The following encryption configuration items are recognized. These settings are only relevant if encryption is enabled in either the odbc.cfg or for a DSN.

RsaExchangeKeySize
Specifies the size of the RSA key (in bits) that is used to encrypt the AES session key. Valid values must be a multiple of 512. The default is 1024. The default should only be changed if generating the RSA key is found to be a performance issue. 
RsaExchangeKeySize = 1024

KeyRefreshInterval
Specifies the interval after which a new RSA key is generated. The default is 60 minutes. 
KeyRefreshInterval = 60

AesSessionKeySize
Specifies the length (in bits) of the AES key that is used to encrypt the driver communication.
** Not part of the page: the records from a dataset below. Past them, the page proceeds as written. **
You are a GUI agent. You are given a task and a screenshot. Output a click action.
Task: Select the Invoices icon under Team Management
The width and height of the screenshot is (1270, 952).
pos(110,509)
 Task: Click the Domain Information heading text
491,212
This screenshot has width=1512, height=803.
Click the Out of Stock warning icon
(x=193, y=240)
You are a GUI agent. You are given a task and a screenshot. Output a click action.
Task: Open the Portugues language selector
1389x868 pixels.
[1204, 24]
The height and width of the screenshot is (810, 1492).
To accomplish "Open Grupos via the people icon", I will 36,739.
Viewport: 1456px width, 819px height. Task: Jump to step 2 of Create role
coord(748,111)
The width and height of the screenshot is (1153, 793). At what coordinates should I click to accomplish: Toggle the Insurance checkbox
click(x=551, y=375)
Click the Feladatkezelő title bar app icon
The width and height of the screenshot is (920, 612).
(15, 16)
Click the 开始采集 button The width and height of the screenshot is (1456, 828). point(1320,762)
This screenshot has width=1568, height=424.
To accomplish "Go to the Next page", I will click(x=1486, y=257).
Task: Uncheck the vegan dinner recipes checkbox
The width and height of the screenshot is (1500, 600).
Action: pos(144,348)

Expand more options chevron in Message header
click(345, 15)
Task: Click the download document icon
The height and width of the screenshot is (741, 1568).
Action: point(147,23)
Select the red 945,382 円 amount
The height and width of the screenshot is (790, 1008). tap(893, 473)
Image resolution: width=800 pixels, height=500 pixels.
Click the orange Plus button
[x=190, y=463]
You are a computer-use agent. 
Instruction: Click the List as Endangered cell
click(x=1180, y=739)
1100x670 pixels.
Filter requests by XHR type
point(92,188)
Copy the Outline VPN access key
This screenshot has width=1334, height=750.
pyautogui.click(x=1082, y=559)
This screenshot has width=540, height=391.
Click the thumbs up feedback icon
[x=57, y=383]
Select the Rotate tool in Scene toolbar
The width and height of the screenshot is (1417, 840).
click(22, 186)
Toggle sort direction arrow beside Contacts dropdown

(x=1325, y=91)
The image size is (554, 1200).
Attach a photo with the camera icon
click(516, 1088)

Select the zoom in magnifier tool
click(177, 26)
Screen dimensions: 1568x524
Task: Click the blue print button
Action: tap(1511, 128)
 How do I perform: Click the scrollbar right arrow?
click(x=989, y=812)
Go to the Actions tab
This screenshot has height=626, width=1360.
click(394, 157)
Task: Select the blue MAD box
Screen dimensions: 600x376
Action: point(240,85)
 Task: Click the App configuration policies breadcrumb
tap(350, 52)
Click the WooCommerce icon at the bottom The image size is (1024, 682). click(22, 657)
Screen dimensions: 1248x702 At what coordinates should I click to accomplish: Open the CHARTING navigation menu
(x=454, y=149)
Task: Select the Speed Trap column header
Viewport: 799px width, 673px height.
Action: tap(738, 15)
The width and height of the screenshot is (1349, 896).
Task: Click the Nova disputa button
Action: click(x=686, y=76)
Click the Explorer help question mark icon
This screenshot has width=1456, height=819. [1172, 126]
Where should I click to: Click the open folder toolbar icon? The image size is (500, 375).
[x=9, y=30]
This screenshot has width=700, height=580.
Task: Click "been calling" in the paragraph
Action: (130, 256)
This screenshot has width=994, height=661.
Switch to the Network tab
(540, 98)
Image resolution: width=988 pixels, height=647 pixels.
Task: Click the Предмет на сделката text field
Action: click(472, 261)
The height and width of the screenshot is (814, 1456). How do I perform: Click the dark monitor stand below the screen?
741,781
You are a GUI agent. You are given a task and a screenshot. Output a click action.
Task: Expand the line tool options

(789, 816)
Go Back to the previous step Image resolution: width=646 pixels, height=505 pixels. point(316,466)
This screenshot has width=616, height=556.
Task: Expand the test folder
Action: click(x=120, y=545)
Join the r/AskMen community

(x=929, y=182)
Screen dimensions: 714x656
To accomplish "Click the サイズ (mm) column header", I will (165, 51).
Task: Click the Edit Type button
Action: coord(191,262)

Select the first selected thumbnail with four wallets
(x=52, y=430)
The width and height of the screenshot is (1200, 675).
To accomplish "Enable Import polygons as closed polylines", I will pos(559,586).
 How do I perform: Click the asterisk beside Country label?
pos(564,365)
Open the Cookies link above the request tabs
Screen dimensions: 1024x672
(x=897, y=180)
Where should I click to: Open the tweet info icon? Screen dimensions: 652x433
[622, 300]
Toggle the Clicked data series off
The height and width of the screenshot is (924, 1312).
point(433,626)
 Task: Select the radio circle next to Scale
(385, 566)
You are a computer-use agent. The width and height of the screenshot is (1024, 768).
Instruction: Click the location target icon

Valid values are: 128, 192, 256 The default is 128 bits. 
AesSessionKeySize = 128

On
Off
The On/Off config item specifies the IP addresses that use encrypted communication. This is controlled by the server config, either per (client) IP address or in addition per data source.

The following syntax is supported: 

{on|off} = { All | hostname | ip-address [/{addrbits|netmask]} }
Multiple Allow/Deny entries are recognized and combined.

hostname is the name of a host or network that is resolved into one or more ip addresses.

ip-address is either an IPv4 or IPv6 address.

  • An IPv6 address, enclosed in square brackets, such as [::1]. The addrbits option may be used to specify the number of relevant bits in the IP address.

  • An IPv4 address, such as 127.0.0.1. The addrbits option may be used to specify the number of relevant bits in the IP address. The netmask option allows to specify an IPv4 network mask, such as 255.255.255.0.

If not matched an unencrypted connection is used by default. The On = All directive may be used to specify encrypted communication to be used by default and to specify the exceptions separately.

By default, clients do not use encryption. 

Off = All

For example: 

On = All
Off = localhost
Off = 194.64.71.101
Off = 10.64.72.0/24
In this example, encryption is used by default except for the specified addresses.


Remote access

The [access] section may be used to enable or reject client connections.

The following syntax is supported: 

{allow|deny} = { All | hostname | ip-address [/{addrbits|netmask]} }
Multiple Allow/Deny entries are recognized and combined.

hostname is the name of a host or network that is resolved into one or more ip addresses.

ip-address is either an IPv4 or IPv6 address.

If configured, an connection attempt is denied unless specifically allowed (implied denied=all). If not configured, access is not restricted. 

[access]
#allow = all
The example below disables any network access besides the specified addresses. 
deny = All
allow = localhost
allow = 192.168.1.101
allow = 10.64.72.0/24
The "deny = all" is redundant (and may be omitted) as it is the default if an access list is specified.